Further, the court found the attorney's testimony vague and contradictory in itself. Specifically, the trial court noted that at the hearing, attorney stated husband had told him he was not contemplating marriage to wife, but attorney went on to state that he then discussed a prenuptial agreement with husband. The court found attorney's testimony contradictory and wondered why he would suggest a prenuptial agreement if there were no talk of marriage.
One of the legatees noted to the court that the attorney who drafted the will for husband is in the same law firm as wife's trial attorney, who is now attacking the will.
Therefore, because we give great deference to the trial court's opportunity to judge the credibility of witnesses and as illustrated above, there were contradictions in the testimony of wife and the other legatees, I would affirm the trial court's decision on that ground alone.

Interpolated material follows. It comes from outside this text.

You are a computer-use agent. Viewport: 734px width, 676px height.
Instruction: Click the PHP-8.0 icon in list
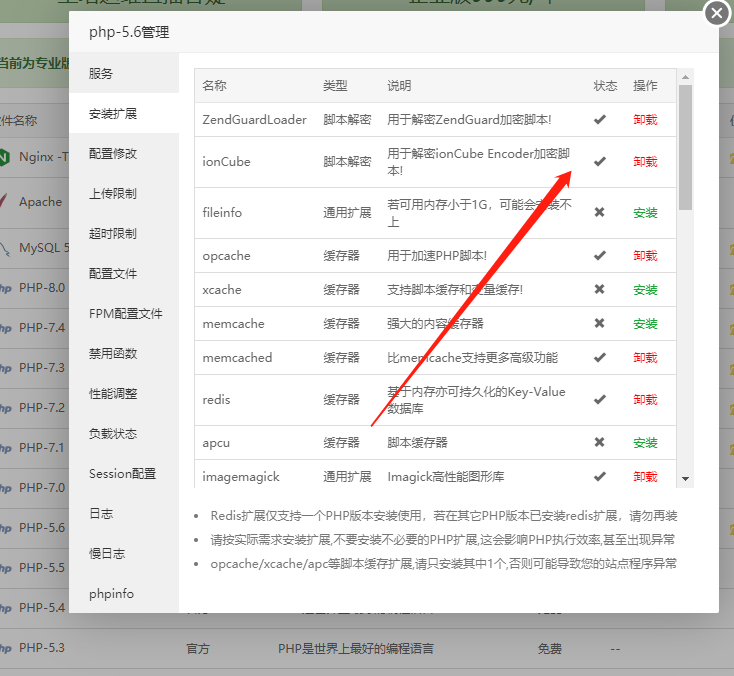[x=6, y=288]
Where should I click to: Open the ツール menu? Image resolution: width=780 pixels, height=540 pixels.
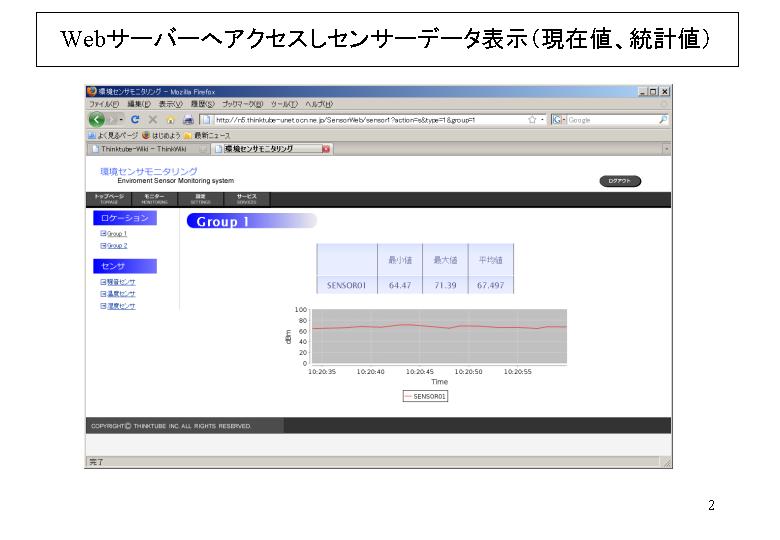285,104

See Estate of Munday, 887 S.W.2d 734, 735 (Mo.App.E.D. 1994).
I go on, however, to note that under Murphy v. Carron, 536 S.W.2d at 32, I do not believe the trial court's ruling was against the weight of the evidence nor does it erroneously declare or apply the law.
This case involves the so-called "omitted spouse" rule, RSMo section 474.235. Before this statute was enacted in 1981, Missouri followed the "statutory and common law doctrine which required revocation of a will upon a change of circumstances such as a subsequent marriage." Estate of Dennis, 714 S.W.2d 661, 666 (Mo.App.W.D. 1986). One criticism of this doctrine was that such a revocation interfered with other provisions in the will. Id. RSMo section 474.235, which mirrors the Uniform Probate Code ("UPC") section 2-301, was enacted to abrogate this common law doctrine.

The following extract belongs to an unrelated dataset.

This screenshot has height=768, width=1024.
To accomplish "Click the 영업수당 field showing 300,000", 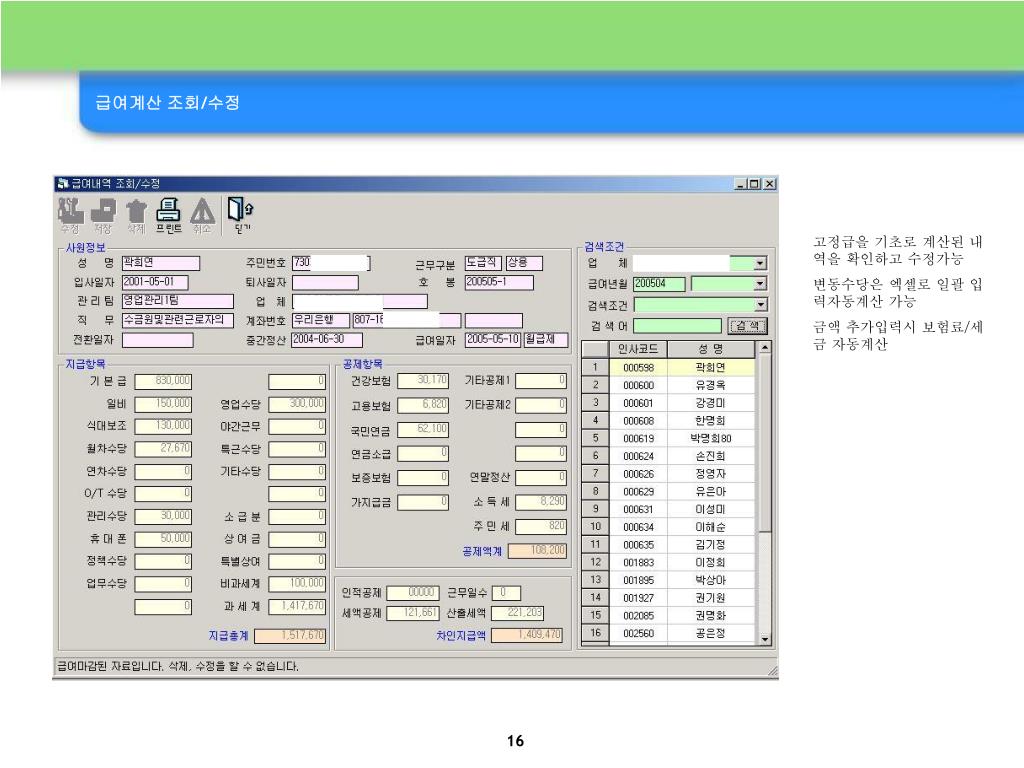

Essentially, this law allows a surviving spouse who was omitted from the testator's will to invalidate the will, but under the more limited circumstances set out by the statute. This statute demonstrates a legislative intent to protect the surviving spouse from inadvertent disinheritance, and beneficiaries who would not be entitled to an intestate share of the estate and would otherwise lose their bequest. Estate of Groeper v. Groeper, 665 S.W.2d 367, 369 (Mo.App.E.D. 1984).
In our case, wife was specifically provided for in decedent's will. Therefore, under a plain reading of the statute, it would appear wife has no claim under the omitted spouse statute. However, Missouri courts have carved out an exception whereby a surviving spouse, although specifically provided for in the will, may invoke the statute. Id. at 369-70.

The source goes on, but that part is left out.